Genzyme Molecular Oncology has acquired the exclusive license to the newfound prostate cancer gene.

For Drug Design, An Interesting Target

“It’s certainly going to be an interesting target for drug designing from a biochemical or biological point of view,” Klinger pointed out. “We’re thinking about a small-molecule or a gene discovery approach, and how to formulate a high-throughput screen. From what that screen showed, we’re hypothesizing a couple of clinically important diagnostic or therapeutic compounds. But there are still two questions that need to be answered first:

“How frequent is the real incidence of this gene? What percentage of inherited prostate cancer does it account for? That work is ongoing for determining real mutation frequency.
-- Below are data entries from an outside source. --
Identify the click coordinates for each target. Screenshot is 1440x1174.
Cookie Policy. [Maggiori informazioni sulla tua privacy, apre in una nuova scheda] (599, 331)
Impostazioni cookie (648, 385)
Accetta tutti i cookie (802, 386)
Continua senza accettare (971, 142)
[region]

Second: Do these gene mutations play any role in the noninherited form of prostate cancer?

“If you look at retinoblastoma,” Klinger explained, “there is an inherited form of that disease and a sporadic form. But mutations in the same genes play a role in both forms. So in families you know are at high risk, you obviously want to provide therapy. The frequency of the mutations is what we need to know. If that were to play a role in some proportion of what we recognize as sporadic, not inherited,” she concluded, “that’s another segment of patients that could be reached.”